During a speech before the U.K. Parliament on Wednesday, King Charles outlined the government’s legislative agenda and said ministers would “proceed with the introduction of Digital ID that will modernize how citizens interact with public services.”
In Response, DeSantis posted on X, "Glad our Founding Fathers declared independence 250 years ago. Say no to Digital ID!"
The push to create a mandatory Digital ID for all citizens has emerged as a political priority of the ruling Labour Party. British Prime Minister Keir Starmer has claimed that Digital ID is necessary to combat illegal immigration and improve access to government services.
“I know working people are worried about the level of illegal migration into this country. A secure border and controlled migration are reasonable demands, and this government is listening and delivering,” Starmer said in a September statement announcing the proposal.
According to Starmer, “Digital ID is an enormous opportunity for the U.K. It will make it tougher to work illegally in this country, making our borders more secure. And it will also offer ordinary citizens countless benefits, like being able to prove your identity to access key services swiftly — rather than hunting around for an old utility bill.”
Despite support from the monarchy and Labour government, the proposal has sparked backlash from critics concerned about surveillance and government overreach.
“Triggernometry” podcast co-host Konstantin Kisin, author of An Immigrant's Love Letter to the West, pushed back on the claim that Digital ID would help stop illegal immigration.
“We know that there’s up to a million illegal immigrants in the country, and the government knows who many, if not most, of them are. Not least because a lot of them are staying in hotels and private rentals that we’re all paying for as taxpayers. So, we know exactly who they are and yet, they’re still here. They’re not being removed, and more are coming every day,” he said. “So, the reason we have an illegal immigration problem is not that we can’t identify them. It’s that we’re not removing them.”
Kisin suggested a more sinister motive behind the implementation of Digital ID in the UK: “We have a government that locks people up for tweets, shuts you in your home because there’s a bad flu going around and thinks half the country is ‘far right.’ I remember very well there were people, quite a lot of people, during the pandemic going, ‘Well, if you have not been vaccinated, you shouldn’t be allowed into a hospital, you shouldn’t be allowed this, you shouldn’t be allowed that.’”
He continued, “I do not want to give that power to a government that has consistently proven, and not just this government, but an entire political class that has consistently proven itself not only untrustworthy but authoritarian every time there’s been an opportunity for them to be authoritarian.”

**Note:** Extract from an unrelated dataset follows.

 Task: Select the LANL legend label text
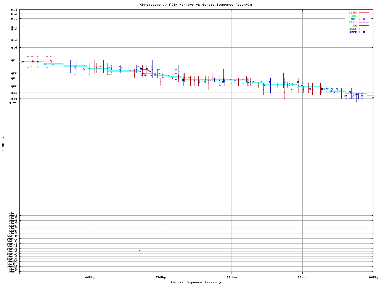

A petition titled “Do not introduce Digital ID cards,” which warns about the prospect of “mass surveillance and digital control,” accumulated nearly 3 million signatures from the time it was submitted to Parliament in July 2025 to its closure in January of this year. The Labour government rejected the petitioners' concerns and has insisted that “It will not be a criminal offense to not hold a digital ID and police will not be able to demand to see a digital ID as part of a ‘stop and search.’”
“We will follow data protection law and best practice in creating a system which people can rightly put their trust in,” the Labour government claimed. “People in the U.K. already know and trust digital credentials held in their phone wallets to use in their everyday lives, from paying for things to storing boarding passes.”